----- Texto proporcionado -----

Por desgracia, no se puede enseñar a escribir literatura a quien no tiene talento. El talento no se enseña. Sin embargo, a quien sí lo tiene, un buen maestro le puede servir de gran ayuda. Los mejores maestros se encuentran, sin ninguna duda, en la estantería. No se puede adquirir un estilo propio si no se lee y no se imita a los grandes escritores. La admiración y la emulación a los clásicos son el principio obligado de una carrera literaria. Después, están las escuelas de escritura. Son interesantes porque ponen al alumno en contacto con personas que comparten las mismas inquietudes. Lo deseable es que el alumno encuentre a un buen maestro. El buen maestro ha de enseñar a amar la literatura sin papanatería, pero sin malograr la inocencia del alumno. Lo ideal es encontrar un buen maestro que no esté lacrado por el resentimiento. Hay maestros que quieren imponer sus manías y sus prejuicios literarios a sus alumnos. Que les inoculan el desprecio, que es el pecado más estéril de los literatos. De ellos hay que huir como de la peste. Nada mejor que el maestro que enseña a admirar, en primer término, y a analizar las dificultades de la creación. De un taller literario es posible que sólo uno o dos alumnos tengan futuro, pero por esos dos diamantes en bruto merecen la pena todas las escuelas de letras.

-----

Tarea A:
Responde estas preguntas sobre el texto proporcionado:
(i) ¿Dónde se encuentran los mejores maestros?
(ii) ¿Por qué son interesantes las escuelas de escritura?
(iii) ¿Cuántos alumnos de un taller literario es posible que tengan futuro?
Tarea B: Enumera todo lo que, según el texto proporcionado, enseña o ha de enseñar el buen maestro.

----- Material de datos -----

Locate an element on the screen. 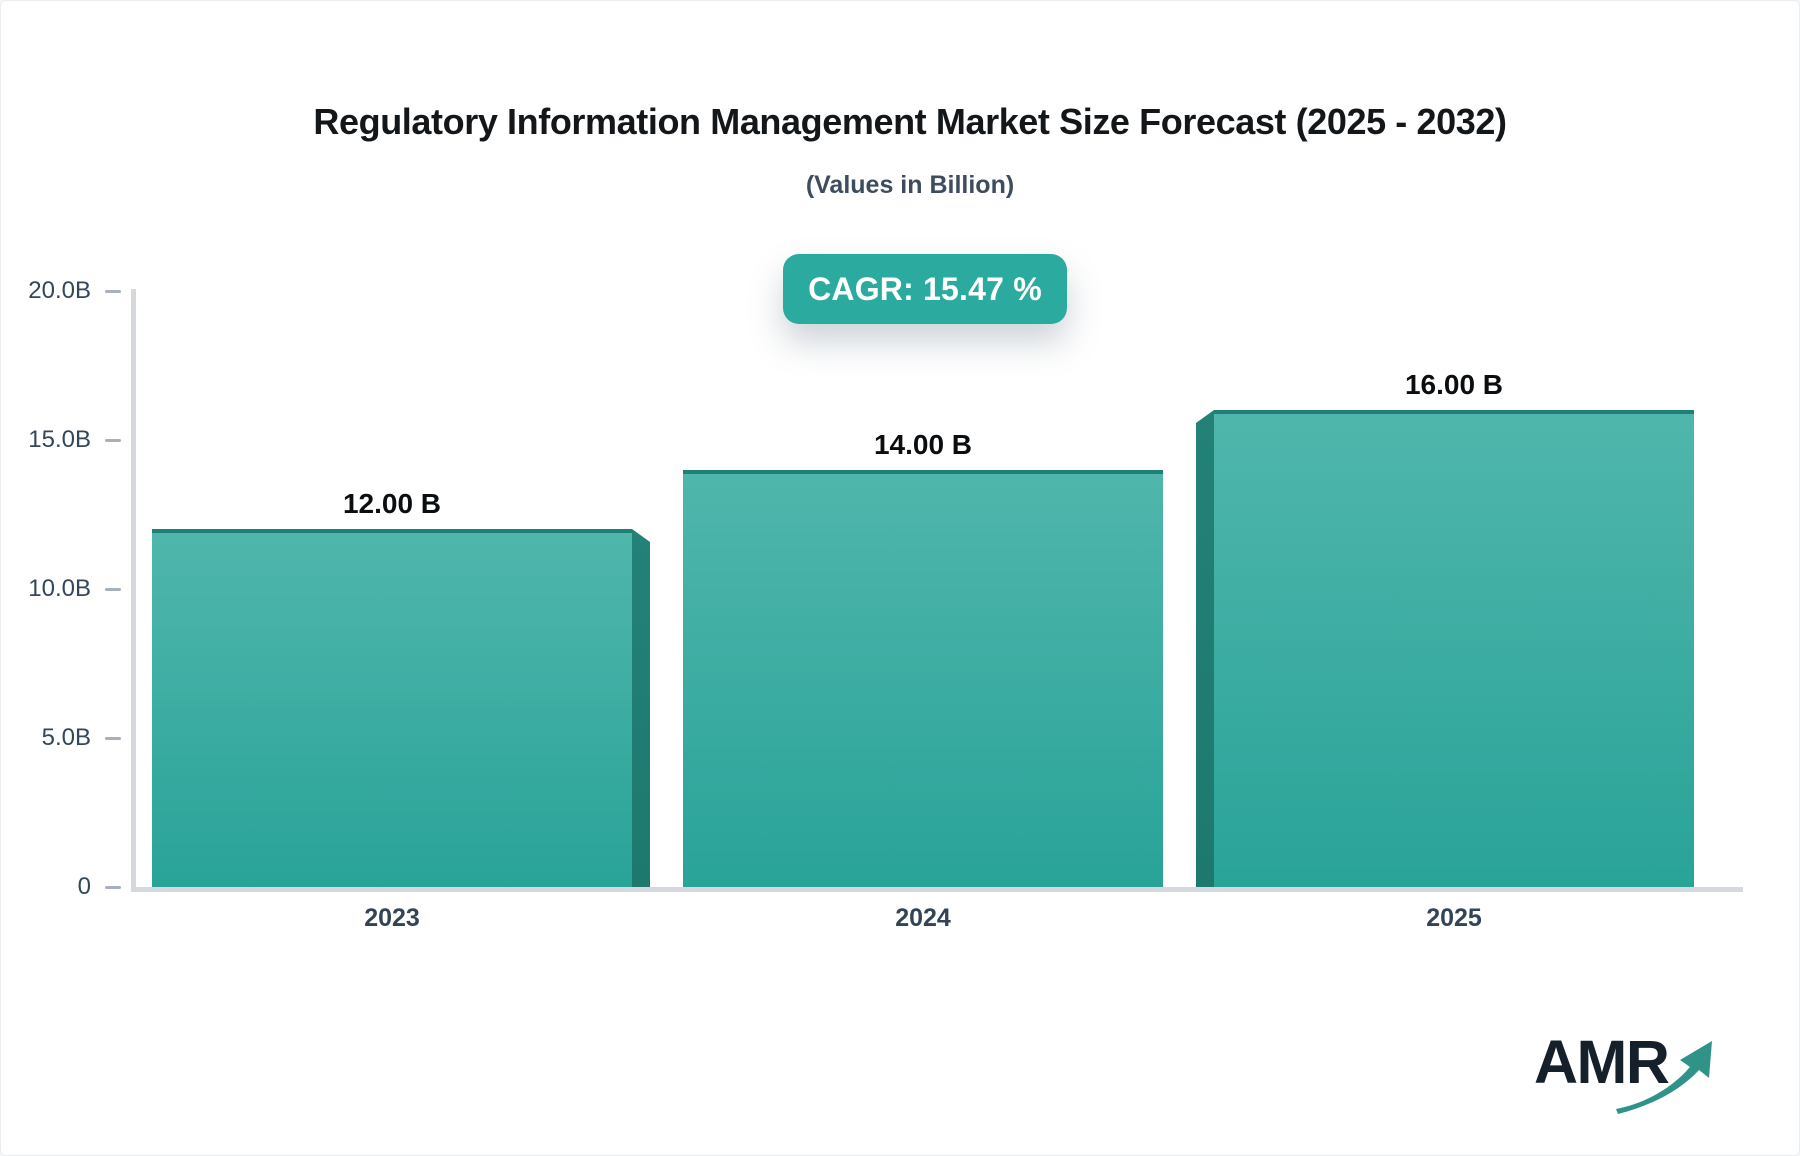 The height and width of the screenshot is (1156, 1800). y-tick-label: 10.0B is located at coordinates (60, 588).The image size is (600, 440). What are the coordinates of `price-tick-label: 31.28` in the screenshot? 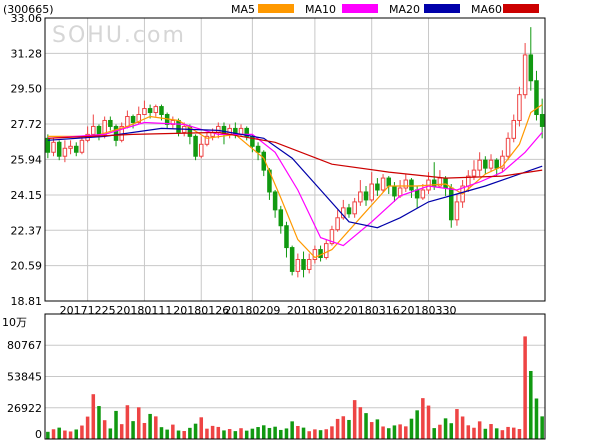 It's located at (27, 54).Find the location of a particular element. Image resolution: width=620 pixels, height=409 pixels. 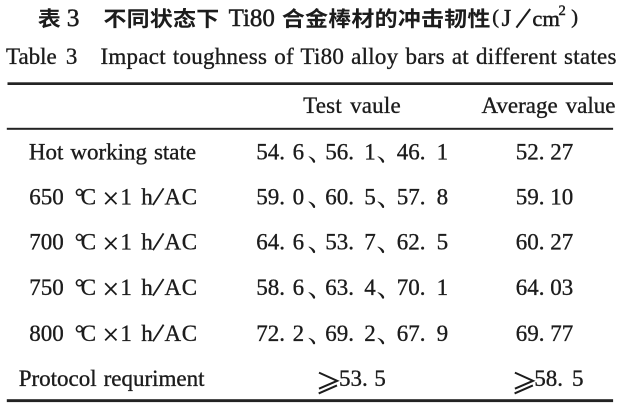

svg-text: 7 is located at coordinates (370, 242).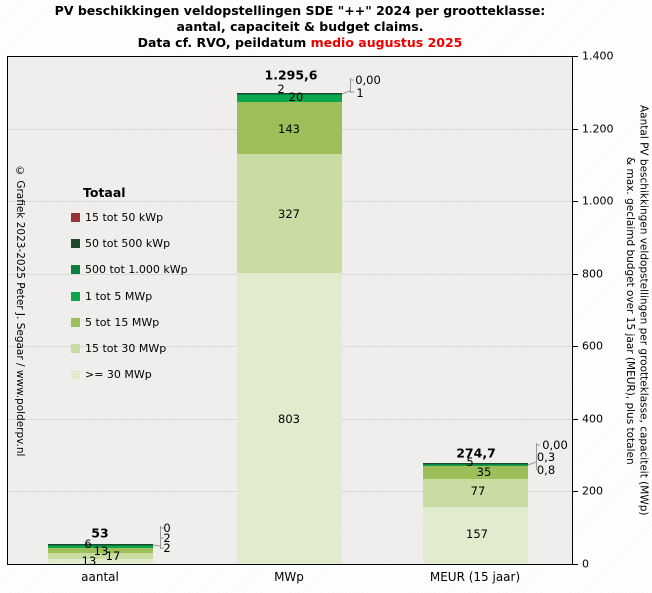  What do you see at coordinates (104, 192) in the screenshot?
I see `legend-title: Totaal` at bounding box center [104, 192].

-----

Respuesta escrita A:
(i) En la estantería.
(ii) Porque ponen al alumno en contacto con personas que comparten las mismas inquietudes.
(iii) Sólo uno o dos.

Respuesta escrita B:
- A amar la literatura sin papanatería
- A admirar, en primer término
- A analizar las dificultades de la creación